WHAT NEEDS TO BE DONE:
Pull out every line below that contains the word "icon".

:::

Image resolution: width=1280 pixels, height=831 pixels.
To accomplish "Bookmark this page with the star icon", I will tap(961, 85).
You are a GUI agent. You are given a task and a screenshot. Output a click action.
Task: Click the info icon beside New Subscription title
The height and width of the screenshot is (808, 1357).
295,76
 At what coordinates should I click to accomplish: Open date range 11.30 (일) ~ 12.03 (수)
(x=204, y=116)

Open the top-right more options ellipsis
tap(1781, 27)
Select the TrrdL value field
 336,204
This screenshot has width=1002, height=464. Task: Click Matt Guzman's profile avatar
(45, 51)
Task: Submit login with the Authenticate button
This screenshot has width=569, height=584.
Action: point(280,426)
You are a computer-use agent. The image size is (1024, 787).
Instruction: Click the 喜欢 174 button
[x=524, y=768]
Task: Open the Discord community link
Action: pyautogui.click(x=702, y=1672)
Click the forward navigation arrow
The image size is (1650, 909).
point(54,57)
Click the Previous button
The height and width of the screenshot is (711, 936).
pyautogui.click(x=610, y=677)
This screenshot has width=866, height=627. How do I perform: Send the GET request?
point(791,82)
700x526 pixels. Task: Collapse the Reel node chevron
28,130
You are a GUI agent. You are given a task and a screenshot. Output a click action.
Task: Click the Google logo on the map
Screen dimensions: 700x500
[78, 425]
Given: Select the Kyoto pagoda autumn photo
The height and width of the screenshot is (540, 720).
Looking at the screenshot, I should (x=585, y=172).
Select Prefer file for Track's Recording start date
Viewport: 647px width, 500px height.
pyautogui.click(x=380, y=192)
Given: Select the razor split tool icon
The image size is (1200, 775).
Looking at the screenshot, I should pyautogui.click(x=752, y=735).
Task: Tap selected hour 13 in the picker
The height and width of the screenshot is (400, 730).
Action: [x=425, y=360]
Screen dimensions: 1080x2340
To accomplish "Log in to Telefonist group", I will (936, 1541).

:::

SOLVED PROBLEM:
To accomplish "Bookmark this page with the star icon", I will tap(961, 85).
Task: Click the info icon beside New Subscription title
Given: Select the razor split tool icon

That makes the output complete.